La severa mirada que sorprendió en el doctor De Grandin hizo guardar silencio a la muchacha momentáneamente.
-¿Qué ocurre, doctor? -inquirió luego.
-Escúcheme, Mazie, ¿Qué pasaba en el curso de tus visitas a la «suite» de esa dama, en el hotel?
-Nada, nada en realidad, Madelon.., Me permite que la llame así, ¿no es maravilloso? Madelon se encuentra tan fatigada que apenas habla, Se tiende en una chaise-longue y hace que le coja las manos y que le lea. No he visto nunca unas negligées más bonitas que las suyas... Luego, tomamos el té. Ella se acurruca entre mis brazos, como si fuera una niña. A veces sonríe en su sueño. Parece entonces un ángel...
-¿Y tú disfrutas con esta amistad, hein?
-¡Oh, sí! ¡Mucho! Nunca había vivido una cosa tan maravillosa.
De Grandin sonrió al incorporarse.
-Bien. Dentro de unos años, esto constituirá para ti un feliz recuerdo, estoy convencido de ello.

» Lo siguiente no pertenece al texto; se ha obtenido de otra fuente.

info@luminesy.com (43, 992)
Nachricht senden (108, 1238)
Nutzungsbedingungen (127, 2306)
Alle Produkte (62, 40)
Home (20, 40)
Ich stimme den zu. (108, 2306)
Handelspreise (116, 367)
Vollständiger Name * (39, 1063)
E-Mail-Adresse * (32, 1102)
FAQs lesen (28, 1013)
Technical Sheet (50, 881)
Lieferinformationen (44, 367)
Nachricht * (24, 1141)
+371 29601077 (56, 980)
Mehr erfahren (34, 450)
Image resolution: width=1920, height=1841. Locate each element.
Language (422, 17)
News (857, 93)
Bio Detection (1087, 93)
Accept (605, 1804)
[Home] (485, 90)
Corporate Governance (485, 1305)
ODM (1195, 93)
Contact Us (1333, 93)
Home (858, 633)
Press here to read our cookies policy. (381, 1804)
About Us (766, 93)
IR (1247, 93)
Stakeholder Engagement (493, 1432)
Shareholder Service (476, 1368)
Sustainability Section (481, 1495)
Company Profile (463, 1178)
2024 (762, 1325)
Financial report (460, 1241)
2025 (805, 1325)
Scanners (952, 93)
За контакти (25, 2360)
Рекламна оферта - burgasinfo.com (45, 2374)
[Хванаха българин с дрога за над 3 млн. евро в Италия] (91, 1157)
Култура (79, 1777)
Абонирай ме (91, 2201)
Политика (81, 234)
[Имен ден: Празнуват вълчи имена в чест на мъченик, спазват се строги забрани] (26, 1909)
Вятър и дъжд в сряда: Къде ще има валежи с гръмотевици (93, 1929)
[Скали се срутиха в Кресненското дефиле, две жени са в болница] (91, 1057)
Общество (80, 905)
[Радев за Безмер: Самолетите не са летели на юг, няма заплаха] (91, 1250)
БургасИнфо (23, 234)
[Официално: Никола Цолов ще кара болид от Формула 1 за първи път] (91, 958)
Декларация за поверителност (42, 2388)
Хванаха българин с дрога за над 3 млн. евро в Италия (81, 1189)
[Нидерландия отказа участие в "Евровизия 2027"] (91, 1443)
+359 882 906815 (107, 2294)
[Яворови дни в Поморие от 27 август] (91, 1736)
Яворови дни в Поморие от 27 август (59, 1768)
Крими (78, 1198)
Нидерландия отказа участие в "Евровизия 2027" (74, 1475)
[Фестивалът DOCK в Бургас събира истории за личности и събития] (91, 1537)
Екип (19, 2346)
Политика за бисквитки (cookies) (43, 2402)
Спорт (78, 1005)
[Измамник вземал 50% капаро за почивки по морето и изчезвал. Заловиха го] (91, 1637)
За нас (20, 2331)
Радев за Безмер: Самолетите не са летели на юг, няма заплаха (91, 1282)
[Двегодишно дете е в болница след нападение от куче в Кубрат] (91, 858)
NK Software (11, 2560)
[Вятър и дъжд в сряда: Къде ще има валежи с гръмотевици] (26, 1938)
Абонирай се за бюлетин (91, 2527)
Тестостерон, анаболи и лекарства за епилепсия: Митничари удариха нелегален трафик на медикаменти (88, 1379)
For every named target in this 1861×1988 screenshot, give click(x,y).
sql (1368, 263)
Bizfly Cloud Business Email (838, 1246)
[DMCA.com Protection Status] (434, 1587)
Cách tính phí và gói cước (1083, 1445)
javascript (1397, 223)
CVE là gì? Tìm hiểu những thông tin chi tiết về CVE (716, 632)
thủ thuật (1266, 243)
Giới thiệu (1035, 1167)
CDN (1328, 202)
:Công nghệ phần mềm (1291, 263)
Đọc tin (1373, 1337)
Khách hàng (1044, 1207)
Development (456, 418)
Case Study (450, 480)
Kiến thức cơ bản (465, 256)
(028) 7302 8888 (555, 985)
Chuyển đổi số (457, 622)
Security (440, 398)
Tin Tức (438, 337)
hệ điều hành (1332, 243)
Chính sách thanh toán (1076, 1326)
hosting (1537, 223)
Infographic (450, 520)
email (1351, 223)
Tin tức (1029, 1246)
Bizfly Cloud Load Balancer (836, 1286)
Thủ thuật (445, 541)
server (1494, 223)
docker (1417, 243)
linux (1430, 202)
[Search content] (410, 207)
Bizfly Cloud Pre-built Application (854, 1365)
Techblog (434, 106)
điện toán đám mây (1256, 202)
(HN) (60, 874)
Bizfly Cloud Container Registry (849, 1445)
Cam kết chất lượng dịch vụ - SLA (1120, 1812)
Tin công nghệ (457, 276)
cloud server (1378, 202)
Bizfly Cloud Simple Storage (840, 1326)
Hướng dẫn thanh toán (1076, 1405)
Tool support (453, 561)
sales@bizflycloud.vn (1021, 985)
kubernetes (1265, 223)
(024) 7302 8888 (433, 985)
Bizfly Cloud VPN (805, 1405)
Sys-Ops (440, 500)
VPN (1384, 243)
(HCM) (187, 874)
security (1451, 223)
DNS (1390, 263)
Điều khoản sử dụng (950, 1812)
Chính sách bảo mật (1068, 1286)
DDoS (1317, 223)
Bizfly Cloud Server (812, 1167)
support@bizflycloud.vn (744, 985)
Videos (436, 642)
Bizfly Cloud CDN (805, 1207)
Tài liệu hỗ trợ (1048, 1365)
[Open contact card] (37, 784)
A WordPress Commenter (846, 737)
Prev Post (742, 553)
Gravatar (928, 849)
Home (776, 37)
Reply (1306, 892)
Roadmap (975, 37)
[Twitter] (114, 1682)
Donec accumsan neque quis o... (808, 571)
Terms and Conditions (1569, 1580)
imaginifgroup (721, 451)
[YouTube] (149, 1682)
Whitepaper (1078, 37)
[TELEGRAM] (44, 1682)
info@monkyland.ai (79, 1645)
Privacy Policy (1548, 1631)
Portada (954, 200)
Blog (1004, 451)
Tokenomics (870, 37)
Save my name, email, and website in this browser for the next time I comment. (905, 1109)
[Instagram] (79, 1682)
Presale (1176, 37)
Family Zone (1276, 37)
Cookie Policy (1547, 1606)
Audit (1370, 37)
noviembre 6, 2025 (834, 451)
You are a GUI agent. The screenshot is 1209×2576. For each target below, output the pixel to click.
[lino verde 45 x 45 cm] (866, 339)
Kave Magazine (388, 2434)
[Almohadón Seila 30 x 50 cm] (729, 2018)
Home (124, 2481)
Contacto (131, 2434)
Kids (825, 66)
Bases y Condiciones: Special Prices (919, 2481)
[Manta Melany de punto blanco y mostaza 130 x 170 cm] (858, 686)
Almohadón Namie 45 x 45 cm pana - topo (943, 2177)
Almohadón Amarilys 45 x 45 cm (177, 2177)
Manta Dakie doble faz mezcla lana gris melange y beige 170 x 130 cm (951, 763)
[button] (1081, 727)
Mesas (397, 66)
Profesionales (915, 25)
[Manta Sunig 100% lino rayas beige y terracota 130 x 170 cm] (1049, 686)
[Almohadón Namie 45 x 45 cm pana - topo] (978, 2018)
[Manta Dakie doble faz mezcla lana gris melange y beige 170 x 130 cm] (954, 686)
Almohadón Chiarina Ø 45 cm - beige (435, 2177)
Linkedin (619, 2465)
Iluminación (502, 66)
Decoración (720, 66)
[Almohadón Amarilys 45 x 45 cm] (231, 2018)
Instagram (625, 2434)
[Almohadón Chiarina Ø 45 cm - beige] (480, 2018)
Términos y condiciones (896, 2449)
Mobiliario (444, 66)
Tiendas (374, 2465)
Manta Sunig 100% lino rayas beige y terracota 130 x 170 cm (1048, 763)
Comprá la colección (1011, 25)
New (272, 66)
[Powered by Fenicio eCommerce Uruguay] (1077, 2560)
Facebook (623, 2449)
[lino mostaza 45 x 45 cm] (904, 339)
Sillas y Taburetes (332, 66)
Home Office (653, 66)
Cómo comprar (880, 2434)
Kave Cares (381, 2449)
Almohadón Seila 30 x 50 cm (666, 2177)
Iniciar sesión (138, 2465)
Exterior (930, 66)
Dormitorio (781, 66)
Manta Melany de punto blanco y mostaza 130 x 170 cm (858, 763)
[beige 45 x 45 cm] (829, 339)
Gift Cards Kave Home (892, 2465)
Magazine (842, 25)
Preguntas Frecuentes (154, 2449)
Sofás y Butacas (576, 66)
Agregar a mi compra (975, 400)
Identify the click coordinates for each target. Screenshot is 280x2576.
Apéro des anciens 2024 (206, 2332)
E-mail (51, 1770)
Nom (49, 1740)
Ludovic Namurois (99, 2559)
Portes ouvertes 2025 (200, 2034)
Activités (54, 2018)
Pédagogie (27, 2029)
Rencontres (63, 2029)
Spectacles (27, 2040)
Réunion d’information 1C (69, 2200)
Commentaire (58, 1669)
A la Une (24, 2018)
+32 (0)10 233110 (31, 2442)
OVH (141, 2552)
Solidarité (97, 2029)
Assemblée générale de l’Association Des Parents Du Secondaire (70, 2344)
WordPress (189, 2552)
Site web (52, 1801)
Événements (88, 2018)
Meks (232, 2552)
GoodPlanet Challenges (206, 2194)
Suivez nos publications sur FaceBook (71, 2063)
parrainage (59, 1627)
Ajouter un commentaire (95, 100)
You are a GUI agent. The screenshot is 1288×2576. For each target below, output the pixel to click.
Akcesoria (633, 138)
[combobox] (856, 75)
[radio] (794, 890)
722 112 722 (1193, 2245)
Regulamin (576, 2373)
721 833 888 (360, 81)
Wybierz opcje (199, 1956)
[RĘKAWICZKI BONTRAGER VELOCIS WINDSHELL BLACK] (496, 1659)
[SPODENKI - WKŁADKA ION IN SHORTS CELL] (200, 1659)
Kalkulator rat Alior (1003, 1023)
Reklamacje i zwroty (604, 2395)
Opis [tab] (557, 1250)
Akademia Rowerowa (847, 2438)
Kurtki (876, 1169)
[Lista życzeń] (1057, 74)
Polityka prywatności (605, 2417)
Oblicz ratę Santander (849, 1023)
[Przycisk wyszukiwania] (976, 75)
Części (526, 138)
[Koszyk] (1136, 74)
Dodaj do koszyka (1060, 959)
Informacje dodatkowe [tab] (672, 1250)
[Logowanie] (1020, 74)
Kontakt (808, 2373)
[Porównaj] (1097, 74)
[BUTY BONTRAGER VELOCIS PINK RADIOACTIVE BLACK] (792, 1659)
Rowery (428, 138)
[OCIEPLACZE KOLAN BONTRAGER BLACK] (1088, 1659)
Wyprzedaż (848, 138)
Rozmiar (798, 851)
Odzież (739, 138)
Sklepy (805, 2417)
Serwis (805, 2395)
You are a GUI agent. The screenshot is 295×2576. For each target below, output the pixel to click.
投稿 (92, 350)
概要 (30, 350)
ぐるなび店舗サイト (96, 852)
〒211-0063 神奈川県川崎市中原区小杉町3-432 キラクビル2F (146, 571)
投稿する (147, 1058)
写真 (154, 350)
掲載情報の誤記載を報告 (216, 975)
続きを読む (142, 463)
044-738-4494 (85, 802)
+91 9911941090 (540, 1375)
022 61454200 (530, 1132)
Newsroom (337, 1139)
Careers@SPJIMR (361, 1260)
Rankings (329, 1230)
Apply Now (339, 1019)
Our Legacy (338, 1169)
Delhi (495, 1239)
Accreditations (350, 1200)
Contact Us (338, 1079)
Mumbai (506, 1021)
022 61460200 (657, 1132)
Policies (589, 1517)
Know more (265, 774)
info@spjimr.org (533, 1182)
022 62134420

Entretanto, si te vas recuperando como hasta ahora, dentro de unos días...
-Pero... ¿Y Madelon?
-Iremos a verla y se lo explicaremos todo, ma petite. Sí. No faltaba más!
-¿Lo hará usted así, doctor? ¡Es usted muy bueno!
Mazie despidió a De Grandin con una sonrisa y se acomodó en el lecho para entregarse al sueño.
-La doncella de la señorita Leroy ha llamado tres veces hoy -nos explicó Jane Schaeffer, cuando nos detuvimos en su casa unos minutos, de regreso del sanatorio-. Parece ser que aquélla se encuentra enferma y siente unos deseos enormes de ver a Mazie...
-Ya me lo imagino -contestó De Grandin, secamente.
-Da la impresión de sentir un gran afecto por mi hija... Le conté finalmente lo que habían dicho ustedes, diciéndole dónde paraba ahora Mazie...
-¿Hizo usted eso? -inquirió De Grandin, como tragando saliva.
-¿Qué hay de malo en ello? Me figuré que...
-Ha cometido usted un error, madame. Recordará que le dijimos que la chica no podía recibir visitas. Vamos a poner remedio a la cosa, con la mayor rapidez posible, pero si a su hija le ocurre algo suya será la culpa. Bon jour, madame!
De Grandin hizo sonar sus tacones al mismo tiempo que hacía una fría reverencia.
-Vámonos, amigo Trowbridge. Tenemos cosas por hacer, cosas que no admiten el menor aplazamiento.
Una vez en la calle, explotó como un petardo.
-Nom d'un chat de nom d'un chien de nom d'un coq! Uno puede intentar defenderse ante los enemigos mal intencionados; en cambio, frente a la ingenuidad o la ignorancia no se puede hacer nada generalmente, pardieu! Vamos, amigo mío. La rapidez viene a ser aquí ahora lo más esencial.
-¿A dónde tenemos que ir? -pregunté al poner en marcha el motor del coche.
-¡Al sanatorio, diablos! Si no nos damos prisa puede ser que lleguemos demasiado tarde.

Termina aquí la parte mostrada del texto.